ADAROKS - Editorial

PROBLEM LINK:

Div1
Div2
Practice

Setter- Alei Reyes
Tester- Pranjal Jain
Editorialist- Abhishek Pandey

DIFFICULTY:

Medium-Hard

PRE-REQUISITES:

Bitmasking, Data Structures

PROBLEM:

Given a chessboard with kings placed on it, you need to find minimum number of rooks to place such that kings cannot reach each other. Rooks cannot be attacked by the kings for simplicity.

QUICK-EXPLANATION:

Key to AC- Realize that since N*M \leq 1024, at least one of the dimensions must be less than 32. Now if we remove rows where kings are, and merge groups of empty rows into a single row, there can be at most 16 rows where we can put rooks. Bitmasking + Clever Brute Force is the way to go.

Without loss of generality, assume N \leq M, otherwise we can simply transpose the matrix and obtain the same result. This caps N to N \leq 32. Now, we need to see how many rows we can put rooks on. Out of these 32 rows, remove rows where kings are placed as rook cannot be placed there without attacking the king. Once its done, see that you might get some consecutive rows which don’t have king on them. Placing a rook on any of the row gives same effect, as long as we place it in the same column. Hence, merge them all into single row. We see that this limits maximum number of rows we can place rooks on to N \leq 16.

Try all possible subsets of rows on which we can place rooks. With rows decided, we now only need to see which columns we have to place rook. This problem can be shown equivalent to finding minimum number of lines to cut given set of intervals (where every interval must be cut by a line). The solution to this is, sort the intervals and greedily pick an interval to cut. All intervals intersecting with this interval are also cut by line and hence are removed. Repeat until no interval is left.

EXPLANATION:

The editorial will be modularized into parts. You can feel free to jump at and start from the part unclear to you, provided you are clear with the parts before it :slight_smile:

1. How to arrive at N \leq 16 result-

First convince yourself that the board’s area is \leq 1024. Now, this means, that at least one dimension must be \leq \sqrt{1024}, i.e. \leq 32. Without loss of generality, assume that N \leq M, as if thats not the case, we can rotate the matrix by 90^\circ and get same result.

Now, put kings alternatively on these 32 rows. That is, keep one king at row 1, next at row 3…and so on. We see that we have exactly 16 rows with kings, and 16 free rows.

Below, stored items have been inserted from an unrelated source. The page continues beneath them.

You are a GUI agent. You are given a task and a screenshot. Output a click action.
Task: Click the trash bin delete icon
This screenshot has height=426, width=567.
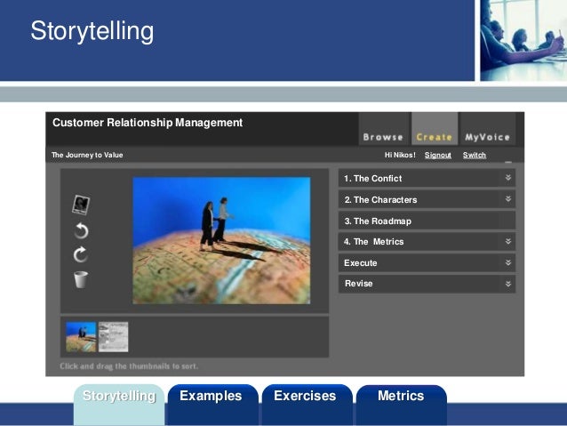tap(80, 279)
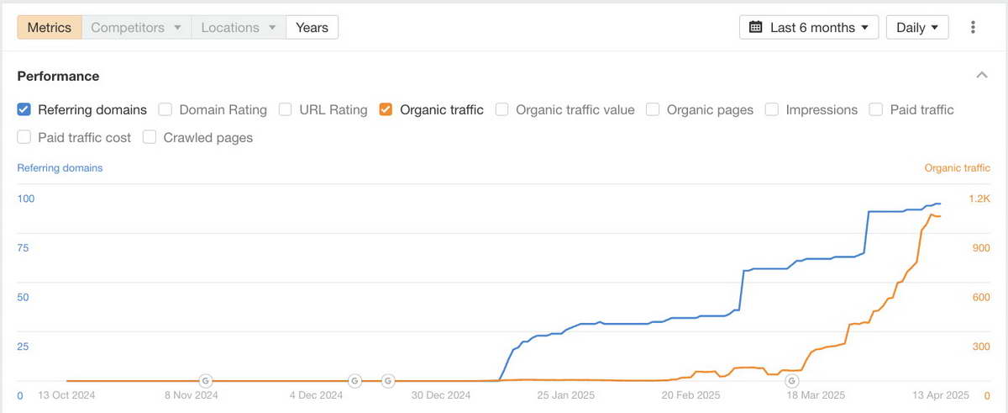The height and width of the screenshot is (413, 1008).
Task: Open the Daily interval dropdown
Action: (x=917, y=27)
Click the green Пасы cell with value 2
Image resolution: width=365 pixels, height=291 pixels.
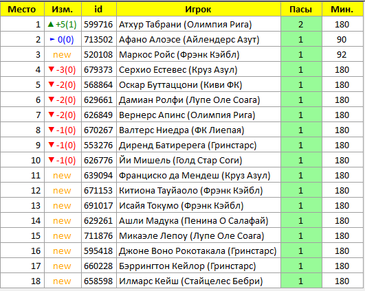[x=301, y=24]
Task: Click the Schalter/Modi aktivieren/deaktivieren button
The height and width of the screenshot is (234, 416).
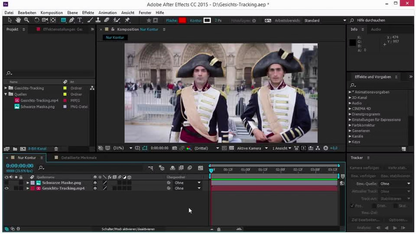Action: 128,228
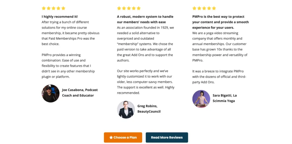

We are to see that we can, at no instance, have more than 16 free rows. Now, addition of any more kings cannot increase number of free rows, as a rook cannot be placed in same row as of king. Also, if we remove any of the king, then the group of free rows will merge, again decreasing number of free rows. Also, we can see that the configuration we chose is a maximal one, no other configuration exists which has more free rows than this.

Hence, number of rows where rooks can be put (or free rows as I called earlier) are \leq 16

2. Getting bit-masking (without dp :p) into the picture-

The above observation of N \leq16 makes life veryy convenient. The reason being, now we have 2^16 possible choices of keeping rooks on the rows. This is, =65536 combinations to try, at max. Hence, we can simply try all the combinations!

Once we are decided on which rows we have to put the rooks, I think you all can agree that the problem becomes somewhat simpler, and something which can be done with much less effort than what we imagined on reading the statement.

Next part deals with how to calculate the final answer. In case you wish to do an independent try without any more spoilers from editorial, this is your checkpoint :stuck_out_tongue:

Calculating the final answer-

We store the column and row numbers of positions where kings are placed, so as to not to place rooks on them. Now, lets say we are placing rooks at row i and row j, as per our current combination. Obviously, there should not be two kings on same column, else they can reach each other (recall that rooks are being placed ONLY at rows specified by our mask). Let me call the part of board bounded by row i and row j as region.

Now, you can model the problem as, “Given possible intervals of free columns, where we have to place rooks (recall we need to place rooks between 2 kings in same region!), what are minimum number of rooks to place such that each interval has at least 1 rook assigned to it.”

The solution for this is to, sort all such intervals and greedily place rooks at larger interval, and eliminate intervals where rooks are already set.

"I cannot understand how to make these intervals."

In case those are your words, then read on :stuck_out_tongue:

Now, for all columns from [1,M], start from row i+1 and iterate up to row j-1. Make a vector v to store column numbers of any kings up see. This ensures columns are put in sorted order in v.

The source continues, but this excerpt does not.